Cell-Out Arizona Exclusive, Part II: Arizona For-Profit Prison Costs Rose14%; Now Guarantee 100% Occupancy
by cell-out-arizona on Aug. 03, 2012, under AFSC, Arizona, Arizona Department of Corrections, Corrections Corporation of America, GEO Group, Management and Training Corporation, private prison, Privatization
In Part I, we revealed that state officials have known for some time that proposed for-profit prisons will not save the state money. We referred to a state law, now partially repealed, that requires for-profit prison corporations to demonstrate cost savings during the competitive bidding process before a contract is awarded.
But once they’re built, the law does not provide any penalty for failure to actually save the state money.
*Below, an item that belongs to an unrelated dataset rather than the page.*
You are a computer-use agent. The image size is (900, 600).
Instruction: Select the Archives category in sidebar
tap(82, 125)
So in essence, the for-profit prison corporations can promise us the moon, but there’s nothing to ensure that they will deliver on those promises.
And indeed, they haven’t. Cost comparison studies have consistently shown that Arizona is losing money on private prisons—an average of $3.5 million per year, according to an AFSC analysis.
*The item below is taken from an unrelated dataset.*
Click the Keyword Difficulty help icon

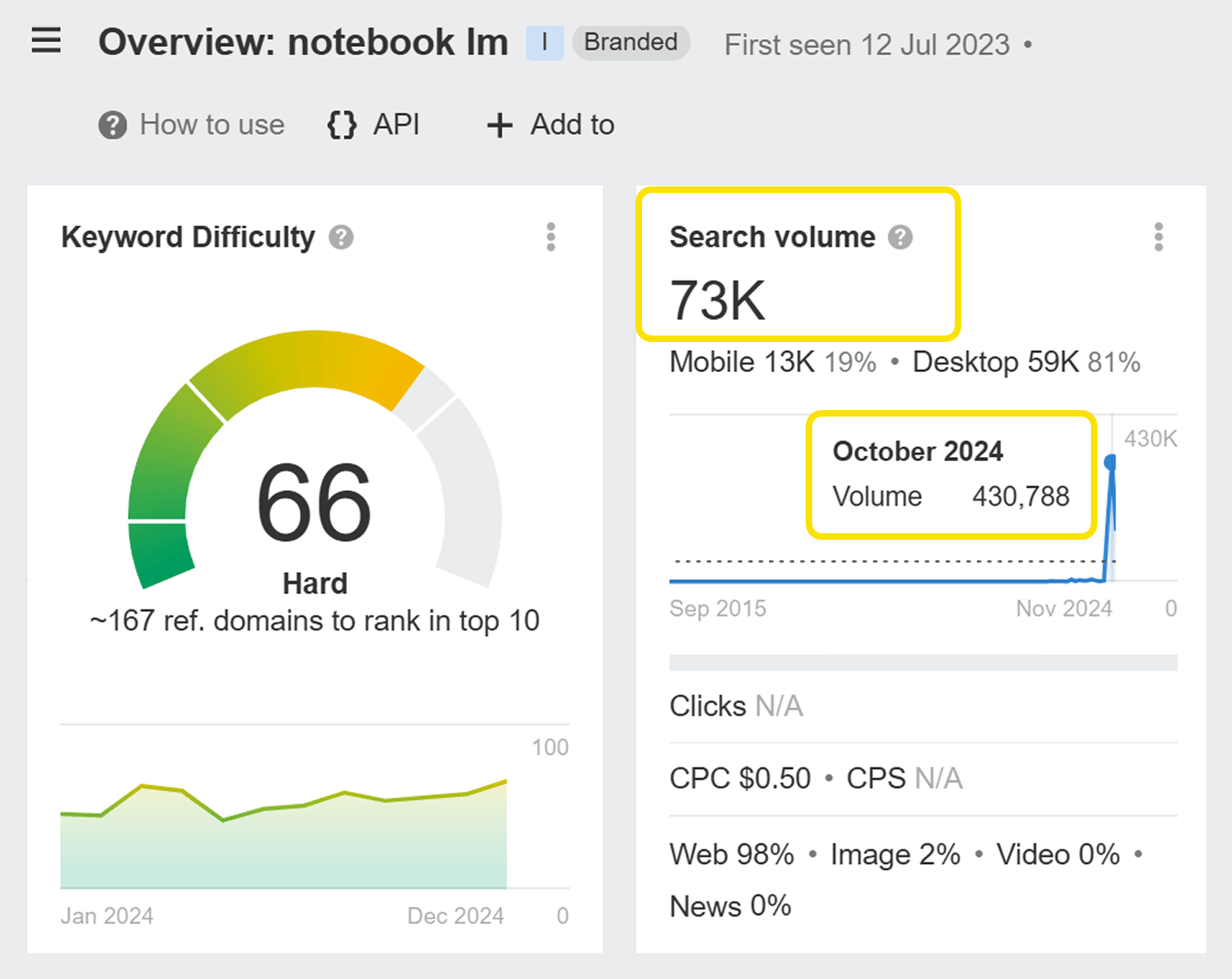click(x=342, y=237)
The cost of a private prison contract is calculated through the “per-diem payment.” This is the amount that Arizona agrees to pay the corporation to house one prisoner for one day. But contracts with for-profit prison operators are renegotiated or amended regularly, often annually. And those per-diem rates invariably increase.
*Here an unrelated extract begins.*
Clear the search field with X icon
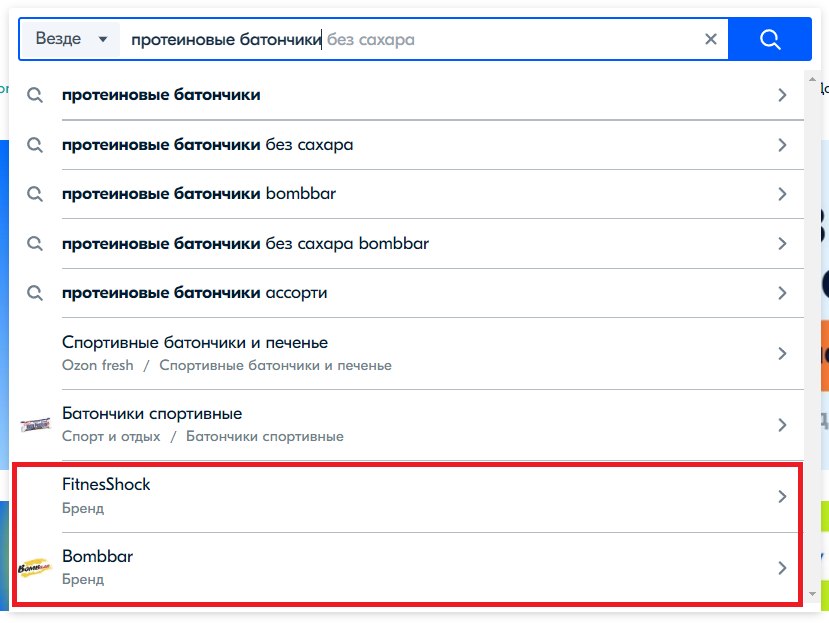 [x=711, y=39]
An analysis of the state’s three oldest private prison contracts, (1) With GEO Group for Florence West, (2) With GEO Group for Phoenix West, and (3) with Management and Training Corporation (MTC) for Marana Community Correctional Treatment Facility, shows that the per diem rates for regular (non-emergency) beds in these facilities increased an average of 13.9% since the contracts were awarded, as demonstrated in the chart below.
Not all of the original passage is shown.